* DATA EXTRACT:
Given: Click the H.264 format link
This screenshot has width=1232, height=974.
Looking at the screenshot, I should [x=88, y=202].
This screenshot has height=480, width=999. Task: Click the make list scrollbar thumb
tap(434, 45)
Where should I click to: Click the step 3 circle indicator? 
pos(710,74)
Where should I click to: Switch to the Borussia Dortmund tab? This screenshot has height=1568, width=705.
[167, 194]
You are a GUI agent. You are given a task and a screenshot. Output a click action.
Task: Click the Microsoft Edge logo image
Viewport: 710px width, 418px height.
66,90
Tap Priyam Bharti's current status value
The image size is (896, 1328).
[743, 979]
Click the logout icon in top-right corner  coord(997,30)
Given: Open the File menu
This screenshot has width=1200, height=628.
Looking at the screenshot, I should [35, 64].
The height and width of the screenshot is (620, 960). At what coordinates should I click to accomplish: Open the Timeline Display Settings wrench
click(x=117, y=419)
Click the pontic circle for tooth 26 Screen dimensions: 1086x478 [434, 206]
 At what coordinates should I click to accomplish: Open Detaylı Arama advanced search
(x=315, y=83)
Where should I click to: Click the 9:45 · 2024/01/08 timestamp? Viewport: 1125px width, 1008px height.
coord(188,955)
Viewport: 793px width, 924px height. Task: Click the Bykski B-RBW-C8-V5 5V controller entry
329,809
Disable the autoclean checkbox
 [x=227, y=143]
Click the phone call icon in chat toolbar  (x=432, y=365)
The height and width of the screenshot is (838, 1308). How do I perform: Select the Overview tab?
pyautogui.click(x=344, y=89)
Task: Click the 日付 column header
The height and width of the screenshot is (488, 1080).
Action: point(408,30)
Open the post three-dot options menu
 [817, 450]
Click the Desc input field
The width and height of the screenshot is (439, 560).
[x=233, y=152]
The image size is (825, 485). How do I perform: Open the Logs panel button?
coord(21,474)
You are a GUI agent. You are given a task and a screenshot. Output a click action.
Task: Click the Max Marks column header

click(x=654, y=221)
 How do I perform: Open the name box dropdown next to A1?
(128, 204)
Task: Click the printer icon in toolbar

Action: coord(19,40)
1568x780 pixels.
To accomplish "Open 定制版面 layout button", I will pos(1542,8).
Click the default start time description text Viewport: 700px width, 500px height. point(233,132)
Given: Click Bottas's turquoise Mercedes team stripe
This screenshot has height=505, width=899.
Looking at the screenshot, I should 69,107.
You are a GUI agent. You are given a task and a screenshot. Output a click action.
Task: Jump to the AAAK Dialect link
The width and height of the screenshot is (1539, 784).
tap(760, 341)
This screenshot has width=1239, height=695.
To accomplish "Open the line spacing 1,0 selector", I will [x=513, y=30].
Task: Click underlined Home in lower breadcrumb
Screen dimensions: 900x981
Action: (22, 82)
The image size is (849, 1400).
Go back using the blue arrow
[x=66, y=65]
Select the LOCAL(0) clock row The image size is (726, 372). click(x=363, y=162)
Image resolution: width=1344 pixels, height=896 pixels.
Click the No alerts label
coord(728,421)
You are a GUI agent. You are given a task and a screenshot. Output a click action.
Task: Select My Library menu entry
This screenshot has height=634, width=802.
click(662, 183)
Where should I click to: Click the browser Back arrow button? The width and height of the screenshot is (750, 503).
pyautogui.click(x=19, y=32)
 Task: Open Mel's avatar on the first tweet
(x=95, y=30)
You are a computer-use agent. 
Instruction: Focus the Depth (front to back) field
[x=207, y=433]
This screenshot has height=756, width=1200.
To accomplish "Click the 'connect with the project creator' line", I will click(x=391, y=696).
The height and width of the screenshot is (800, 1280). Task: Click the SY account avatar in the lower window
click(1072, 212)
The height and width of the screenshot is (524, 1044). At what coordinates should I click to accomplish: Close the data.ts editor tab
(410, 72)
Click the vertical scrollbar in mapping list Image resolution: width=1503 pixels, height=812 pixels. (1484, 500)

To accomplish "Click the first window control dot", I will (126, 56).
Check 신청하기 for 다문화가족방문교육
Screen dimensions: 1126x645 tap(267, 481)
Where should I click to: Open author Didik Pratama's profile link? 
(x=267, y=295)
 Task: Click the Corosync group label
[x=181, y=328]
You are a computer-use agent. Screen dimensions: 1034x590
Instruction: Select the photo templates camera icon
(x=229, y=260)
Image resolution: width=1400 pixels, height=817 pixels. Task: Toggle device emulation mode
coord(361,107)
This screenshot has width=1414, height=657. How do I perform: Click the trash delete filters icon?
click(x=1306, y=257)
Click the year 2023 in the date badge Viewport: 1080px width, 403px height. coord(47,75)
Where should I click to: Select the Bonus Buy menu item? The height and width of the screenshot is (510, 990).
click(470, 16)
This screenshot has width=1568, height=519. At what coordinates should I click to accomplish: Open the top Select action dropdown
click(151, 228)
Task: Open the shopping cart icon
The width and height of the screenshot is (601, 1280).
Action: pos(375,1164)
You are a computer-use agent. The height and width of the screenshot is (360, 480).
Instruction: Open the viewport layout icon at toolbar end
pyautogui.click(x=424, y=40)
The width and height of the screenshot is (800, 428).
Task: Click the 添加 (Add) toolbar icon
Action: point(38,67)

* WHAT YOU NEED TO DO: In the entries above, find each line with "computer" and copy it.

* SOLUTION TO THIS PROBLEM:
You are a computer-use agent. 
You are a computer-use agent. Screen dimensions: 1034x590
You are a computer-use agent. The height and width of the screenshot is (360, 480).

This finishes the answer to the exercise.